Use these conversations to test your ideas. Say “I’ve been working on this in your domain. What do you think? Does it solve an interesting problem?” Since you’re not asking for money or commitments, they can give honest feedback. When you later talk to investors and they ask about certain industry figures, you’ll already have those relationships and insights.
Why has quantum computing become a focus for investment?
Several factors have converged. First, the technological advancements of recent years have been tremendous. While Richard Feynman conceived quantum computing in 1982, having physical qubits you can manipulate and couple together in arrays is fairly new. Research groups have done crucial work over the past 15 years that’s now ready for commercialization.
Second, there’s massive public attention and funding. Every nation has a quantum strategy with billions in funding globally. This government support makes commercialization more viable.
Most importantly for VCs, the timeline is much shorter than, say, fusion. While fusion is perpetually 30 years away, quantum in my opinion is three to six years from doing something useful. Quantum has a smoother trajectory where you can show incremental value early. You might be only slightly better than classical computing initially, but as problems grow, the advantage diverges exponentially. This allows for earlier exits through secondaries or acquisitions, which we’re already seeing with deals like IonQ acquiring Oxford Ionics.
Lay out the quantum technology landscape?
There are three main buckets: quantum computing, quantum communication and quantum sensing. Within quantum computing, you can break it down into a stack. Some companies build full-stack quantum computers end-to-end. Others focus on specific layers like algorithms, control systems for stabilization, or electronic design automation for qubit architecture.
We’ve invested in Planqc, a Munich-based full-stack quantum computing company using neutral atoms, which is one of the most promising modalities. We made that big bet because, like in classical semiconductors, it’s often better to own as much of the value chain as possible rather than being just a component provider.
We also invested in Kiutra, which builds cryogenic refrigeration systems for cooling quantum chips. They’re solving the critical problem of cooling without expensive helium-3. It’s a “picks and shovels” infrastructure play supporting others building quantum systems.
Where will we see quantum advantage first?

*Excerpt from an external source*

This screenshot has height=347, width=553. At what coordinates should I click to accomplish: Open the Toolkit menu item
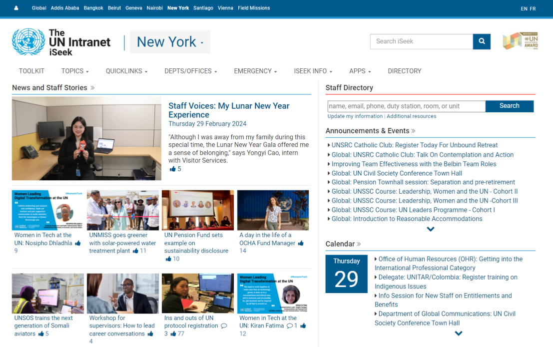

I believe it will be in simulating actual quantum systems like quantum chemistry or drug discovery involving protein folding and chemical structures. That’s what quantum computing is naturally suited for. The challenge with drug discovery is the 10-year feedback cycle before reaching the market.
Material science offers faster feedback loops. You can simulate new materials for batteries or coatings, synthesize them in the lab and quickly determine if they work. The simulation-to-validation cycle is much shorter.
Other use cases like financial modeling or logistics optimization are possible but harder. You have to encode classical problems into quantum architectures, which is less natural than simulating molecules whose energy levels map directly onto quantum systems.
How do you define deep tech?
Deep tech requires a scientific or engineering breakthrough, typically evidenced by defensible intellectual property. This doesn’t always mean patents, though they help. Deep tech is easier to identify in hardware than software.
The key is uniqueness of insight. In deep tech, maybe five to 10 teams globally can execute on the idea. In regular tech, thousands could do it, and success depends more on go-to-market execution, marketing and pricing.
It’s not binary. We often debate the degree of “deepness” of a technology. Sometimes it’s obvious, sometimes borderline. But it always comes back to the defensibility and uniqueness of the insight that very few others possess globally.